UNIDENTIFIED MALE: It's a good day for thousands of football players who are dealing with different afflictions from playing the game of football.

ANNOUNCER: What you just have to see --

UNIDENTIFIED FEMALE: This is comfy, yes. Oh, if it's possible, they get cuter every time I see them.

ANNOUNCER: This is NEW DAY with Chris Cuomo, Kate Bolduan, and Michaela Pereira.


CUOMO: Good morning. T to the G-I-F. It is NEW DAY, Friday, August 30th, seven o'clock in the east.

Coming up this hour, selling a possible military strike on Syria may have just gotten tougher for President Obama. He briefed Congress last night, many still have questions, but now, the UK is pulling support.
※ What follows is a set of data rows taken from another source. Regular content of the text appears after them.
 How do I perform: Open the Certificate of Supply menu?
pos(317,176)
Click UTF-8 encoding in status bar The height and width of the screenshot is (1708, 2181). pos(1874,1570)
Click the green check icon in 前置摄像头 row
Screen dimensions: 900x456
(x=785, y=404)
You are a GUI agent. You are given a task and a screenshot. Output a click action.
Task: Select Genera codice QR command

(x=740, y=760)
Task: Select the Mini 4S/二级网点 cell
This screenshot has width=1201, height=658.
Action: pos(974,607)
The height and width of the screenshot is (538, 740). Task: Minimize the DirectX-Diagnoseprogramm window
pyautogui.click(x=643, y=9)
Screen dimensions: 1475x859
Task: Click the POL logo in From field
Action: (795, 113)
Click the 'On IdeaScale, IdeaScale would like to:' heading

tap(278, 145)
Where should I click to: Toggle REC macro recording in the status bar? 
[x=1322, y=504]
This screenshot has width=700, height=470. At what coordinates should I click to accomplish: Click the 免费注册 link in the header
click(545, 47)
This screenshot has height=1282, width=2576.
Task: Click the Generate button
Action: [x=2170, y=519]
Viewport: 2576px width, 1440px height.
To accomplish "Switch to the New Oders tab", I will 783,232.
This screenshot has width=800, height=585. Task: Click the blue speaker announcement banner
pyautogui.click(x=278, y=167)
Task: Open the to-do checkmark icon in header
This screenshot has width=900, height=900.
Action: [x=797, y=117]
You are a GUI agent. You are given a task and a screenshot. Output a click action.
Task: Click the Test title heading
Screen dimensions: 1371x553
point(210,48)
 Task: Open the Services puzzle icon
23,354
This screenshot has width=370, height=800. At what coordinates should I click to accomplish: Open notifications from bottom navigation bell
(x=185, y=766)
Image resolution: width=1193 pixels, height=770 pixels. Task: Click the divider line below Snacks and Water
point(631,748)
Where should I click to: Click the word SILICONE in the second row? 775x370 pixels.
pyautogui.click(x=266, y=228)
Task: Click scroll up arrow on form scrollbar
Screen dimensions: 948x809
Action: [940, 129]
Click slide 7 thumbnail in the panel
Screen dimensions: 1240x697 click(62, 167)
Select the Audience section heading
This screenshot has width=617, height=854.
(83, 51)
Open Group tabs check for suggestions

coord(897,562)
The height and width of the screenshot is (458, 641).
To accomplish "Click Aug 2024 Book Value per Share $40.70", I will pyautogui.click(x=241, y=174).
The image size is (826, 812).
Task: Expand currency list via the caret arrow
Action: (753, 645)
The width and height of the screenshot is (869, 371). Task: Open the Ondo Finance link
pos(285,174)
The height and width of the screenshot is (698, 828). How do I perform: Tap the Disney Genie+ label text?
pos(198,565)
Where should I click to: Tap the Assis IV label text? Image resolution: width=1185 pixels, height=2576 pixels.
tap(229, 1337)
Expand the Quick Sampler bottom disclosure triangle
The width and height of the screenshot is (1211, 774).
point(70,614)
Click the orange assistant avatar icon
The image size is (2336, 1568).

So, that means the U.S. may be forced to go alone if it does anything. We're going to talk with retired marine general, Anthony Zinni, about what the military strategy has sized up as to him (ph).

BOLDUAN: Also, millions of Americans are going to be hitting the road this Labor Day weekend. It's the last big getaway of the summer, but gas prices are set to spike. So, what will it cost to you fill up your tank and get on the road?

PEREIRA: And baby pandas. We're actually showing you a live look inside their nursery. Looks like mama --

BOLDUAN: She's looking at us?

PEREIRA: You looking at me? What are you looking at? Never seen a panda before?


PEREIRA: Apparently, these twins are the pride of the zoo Atlanta. We're going to give you an up close look and introduce you to the cuties.

BOLDUAN: The cuteness it is.

All right. But let, let's get to big story this morning, begin with Syria. The administration laying out its case to Congress despite skepticism from some on Capitol Hill about taking action alone, that, after the British parliament voted against joining a military strike.

The White House says it has evidence that clearly shows the Assad regime used chemical weapons in the deadly attack on its own citizens and they could make that evidence that made be the administration (ph). They could make that evidence public as early as today. We are following all of the latest developments as only CNN can beginning with CNNs Dana Bash on Capitol Hill.